Well, I guess there’s nothing more but for everyone to start educating themselves! Visit this wikipedia page to lerarn more about the great Olympe De Gouges: http://en.wikipedia.org/wiki/Olympe_de_Gouges#Writings
Happy reading!
Thanks for the information. Marie Antoinette may have been the more famous, but her attitude to the commoners (and we can talk about it as the infrastructure of labour which supports a society) was problematic at best.

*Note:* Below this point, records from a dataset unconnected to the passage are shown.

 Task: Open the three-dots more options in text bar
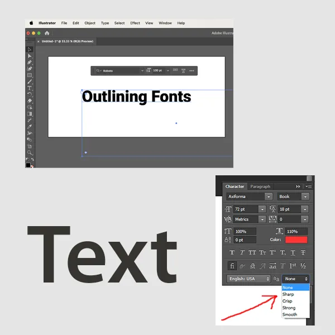(192, 71)
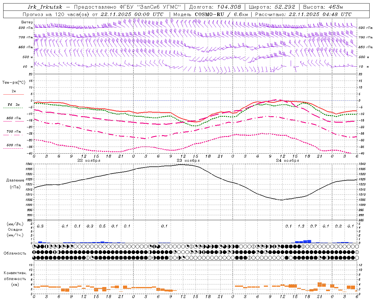Select the Долгота 104.308 header field
The image size is (374, 299).
point(215,7)
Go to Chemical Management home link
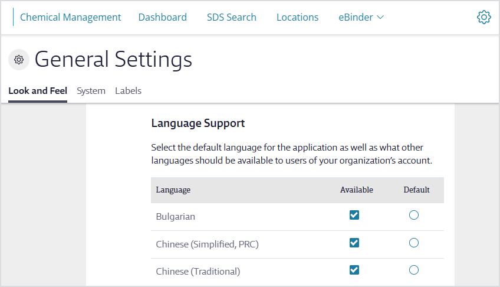The image size is (500, 287). 71,17
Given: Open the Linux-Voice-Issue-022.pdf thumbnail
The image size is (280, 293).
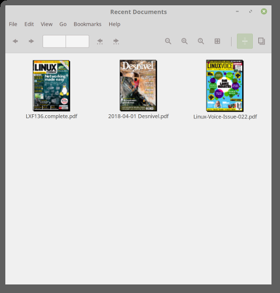Looking at the screenshot, I should 225,85.
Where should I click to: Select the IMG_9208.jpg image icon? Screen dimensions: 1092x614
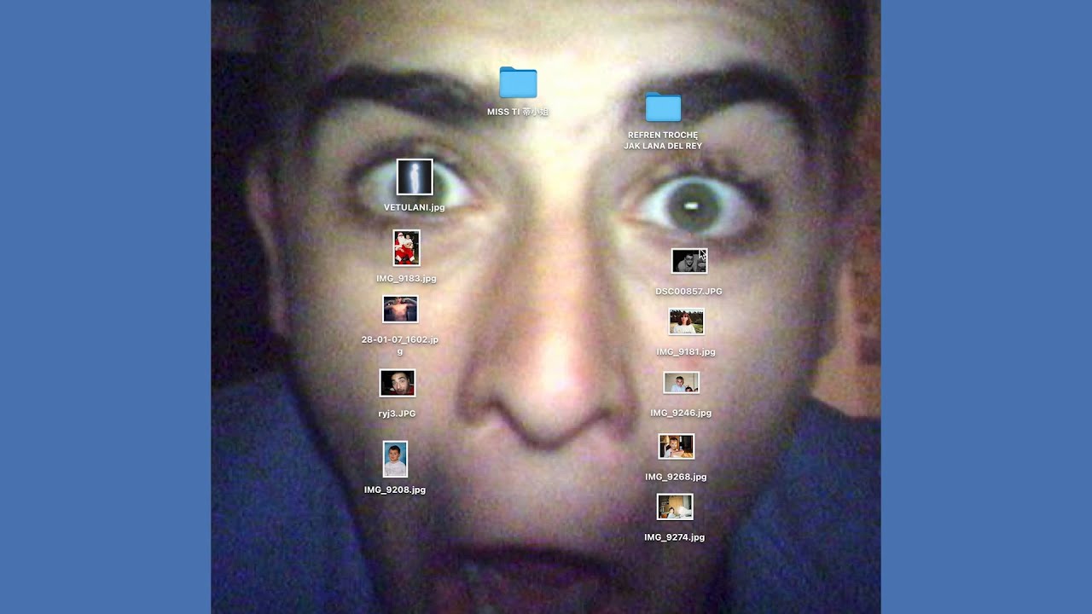point(395,459)
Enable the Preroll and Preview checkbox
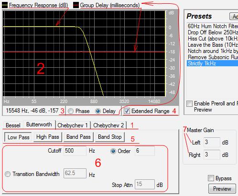This screenshot has width=238, height=196. pyautogui.click(x=189, y=103)
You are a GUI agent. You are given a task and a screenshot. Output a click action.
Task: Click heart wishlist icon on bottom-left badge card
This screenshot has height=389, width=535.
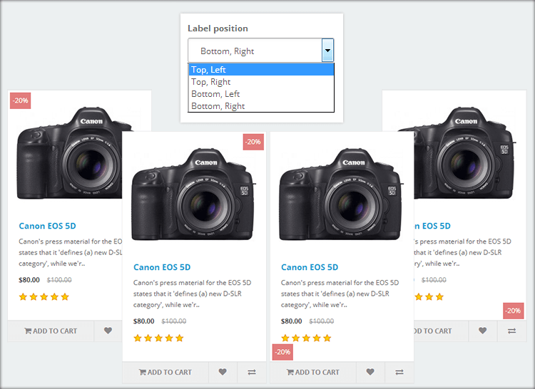370,372
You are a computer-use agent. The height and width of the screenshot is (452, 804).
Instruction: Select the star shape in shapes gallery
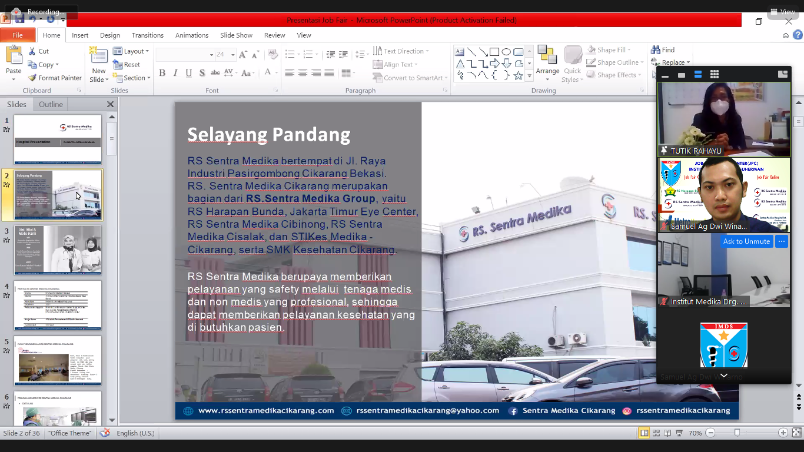pyautogui.click(x=518, y=76)
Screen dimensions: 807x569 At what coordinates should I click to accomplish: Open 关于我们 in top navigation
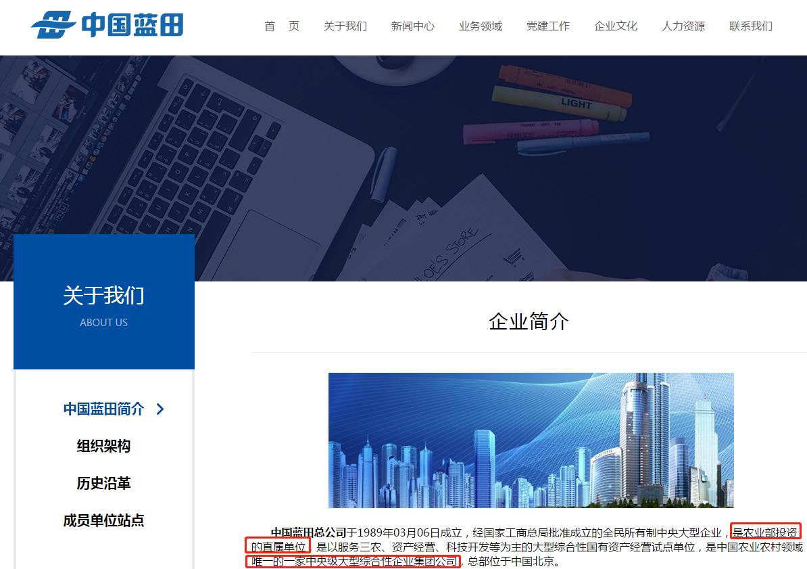(x=345, y=26)
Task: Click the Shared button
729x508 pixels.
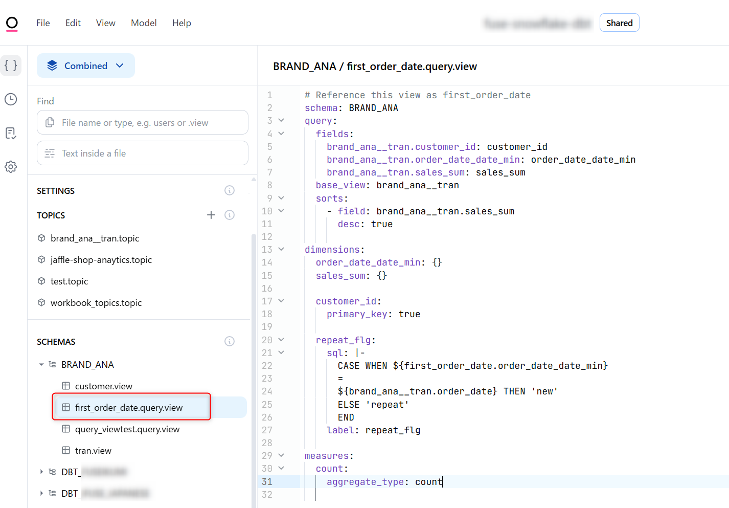Action: click(x=619, y=23)
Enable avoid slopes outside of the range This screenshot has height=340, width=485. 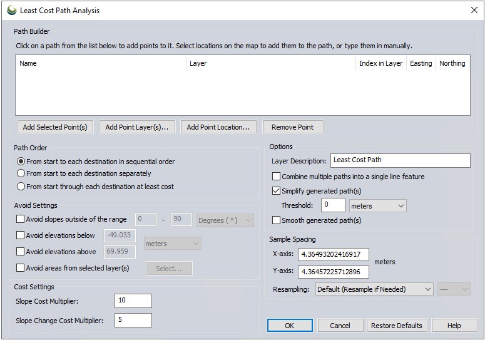(x=21, y=219)
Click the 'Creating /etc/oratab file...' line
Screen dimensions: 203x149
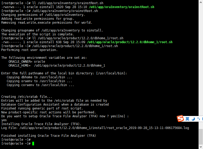point(27,97)
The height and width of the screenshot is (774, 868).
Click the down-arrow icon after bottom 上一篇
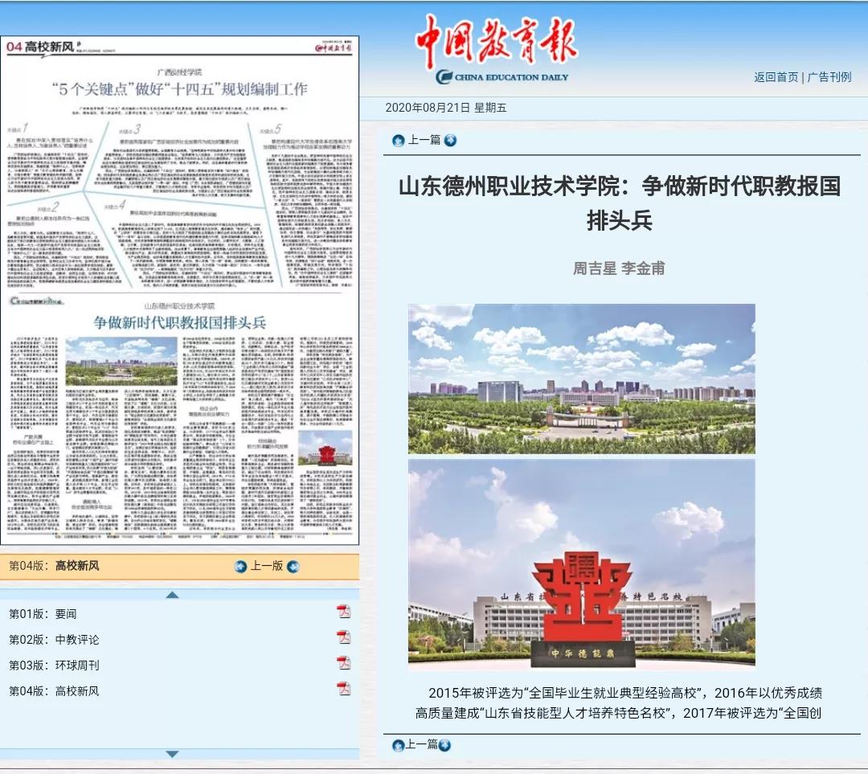444,745
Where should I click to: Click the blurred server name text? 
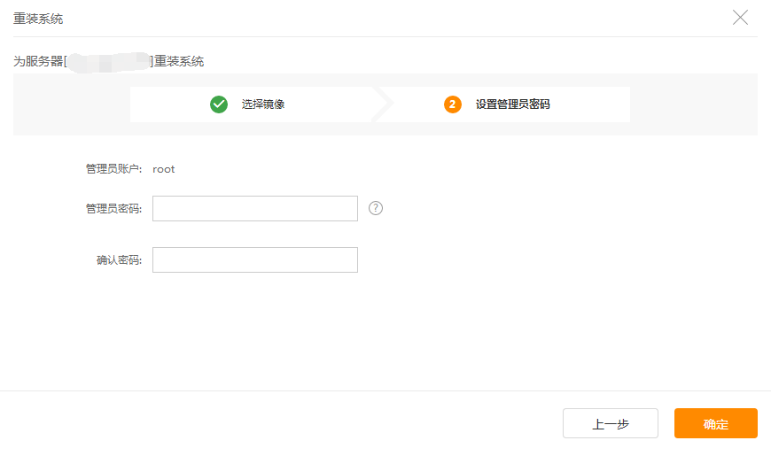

Even if she was more “clever” than her peers.
The Fantasy land of commoners which she build and maintained at Versailles (and in which she participated in as a “dressed up” farm maiden) should disabuse us of romantic notions of the upper classes of the day (though the killings resonant horrifically)
Your information about the feminist here is well put and taken:
Thanks for the insight.
hi
allwaus nise to read about womwn who were faiting for justisce eaely on.
who is our day OLympe de Gauges?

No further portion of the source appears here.